--- begin Selected passage ---

From the summer 2000 to February 2002 I dated a boy who'd end up breaking my heart, and I've been trying to tell this story ever since. Tell it without judgement or recriminations. Tell it and let it go.
I can't say for certain that it was love I felt for the boy. This is something I've struggled with actually. I can't say that it was love, because I'm honestly not sure it was. I liked him a lot. He was smart and fun and a fabulous lover. And what I felt for him may have been something like love, but I'm not sure. It certainly hurt when we broke up, and I don't think I've ever quite gotten over it, but I think I could have—would have if other factors hadn't interfered. It definitely damaged my ego—I'd always been the one to end my relationships before—but is a bruised ego the same as a broken heart?
I don't think so.
To me our relationship was magical. Or maybe it was just that that time of my life was magical. I was newly clean. I was having fun with someone who shared my interests. I never thought too much into our future, mostly because he was up front with the fact that we didn't have a future. That was fine with me. In 2000 I was 19 and not looking to get married. Plus, it was very clear that we had two different visions of our futures. He wanted to move back to the big cities of the East Coast, and I had vague fantasies of small town living. Too many people in one place makes me claustrophobic, and I wanted to live somewhere I could own acreage without spending millions of dollars.
I still believed that I could grow up to become a writer. I'd write frequently, jotting down ideas for stories, outlining novels, creating characters I thought were interesting. I should have paid more attention to myself, because, looking back, depression was already eating into my brain. I always had some excuse for why I didn't pursue writing, why I didn't finish the story or start writing the novel: I was too green; I needed to learn more; I was too busy with school and work or whatnot. I think already there was that voice inside my head whispering that I would fail, so why try? It just wasn't nearly as loud as it is now.

--- end Selected passage ---
--- begin Supplied material ---

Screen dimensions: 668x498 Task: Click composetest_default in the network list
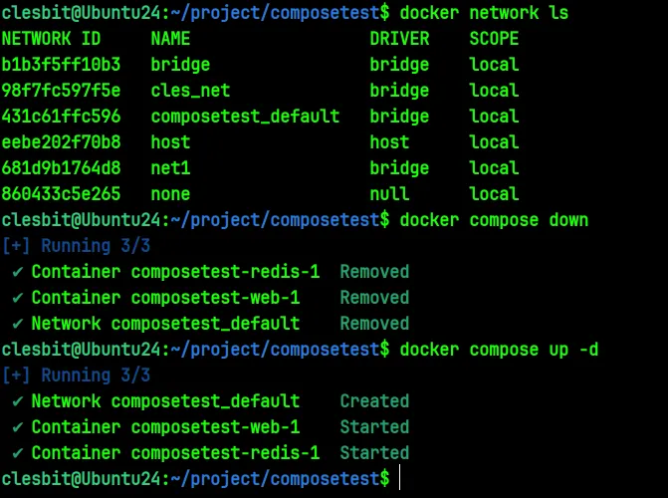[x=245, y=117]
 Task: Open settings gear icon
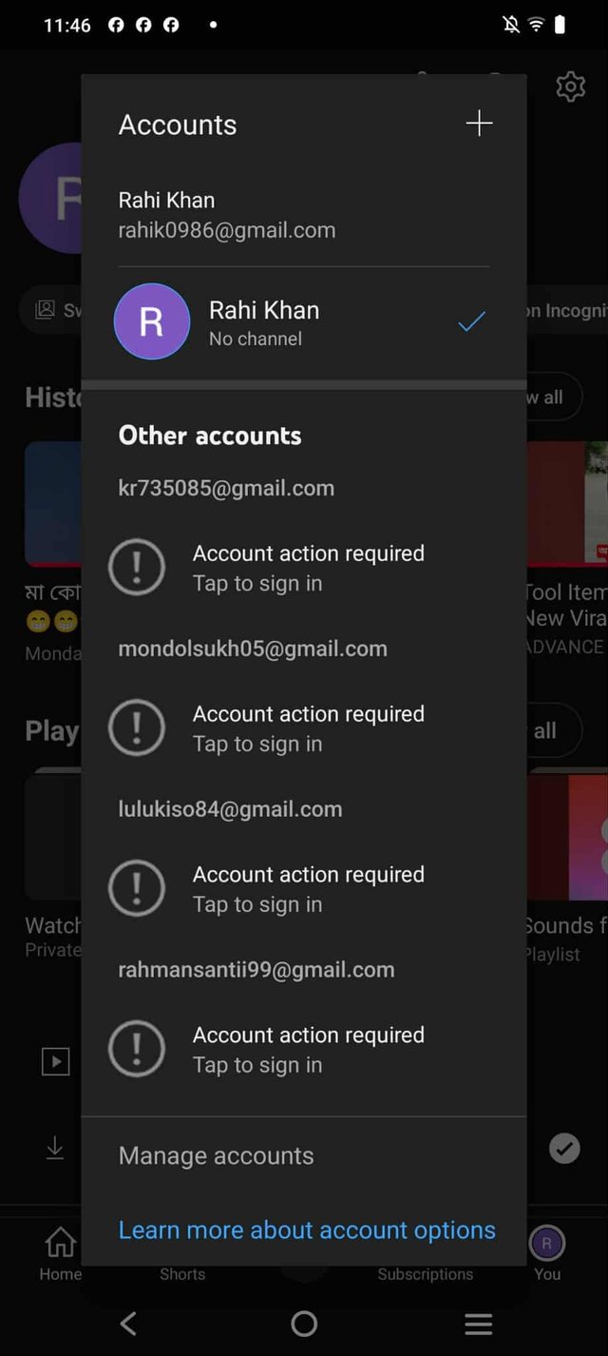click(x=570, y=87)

--- end Supplied material ---

Work instructions:
a. According to the personal essay, how old was the writer in 2000?
b. From the personal essay, write out the passage that begins at the words "From the summer" and stops after "a broken heart?".
c. Condense the paragraph of the personal essay that opens "To me our relationship was magical" into a short bulleted list of its main facts.

Task-by-task answers:
a. 19

b.
From the summer 2000 to February 2002 I dated a boy who'd end up breaking my heart, and I've been trying to tell this story ever since. Tell it without judgement or recriminations. Tell it and let it go.
I can't say for certain that it was love I felt for the boy. This is something I've struggled with actually. I can't say that it was love, because I'm honestly not sure it was. I liked him a lot. He was smart and fun and a fabulous lover. And what I felt for him may have been something like love, but I'm not sure. It certainly hurt when we broke up, and I don't think I've ever quite gotten over it, but I think I could have—would have if other factors hadn't interfered. It definitely damaged my ego—I'd always been the one to end my relationships before—but is a bruised ego the same as a broken heart?

c.
- The relationship, or perhaps that period of the writer's life, felt magical.
- The writer was newly clean and enjoyed being with someone who shared the same interests.
- He was up front that they had no future together, and the writer, 19 in 2000 and not looking to marry, was fine with that.
- Their visions of the future differed: he wanted to move back to the big East Coast cities, while the writer imagined small-town life.
- Crowds make the writer claustrophobic, and the writer wanted to own acreage without spending millions of dollars.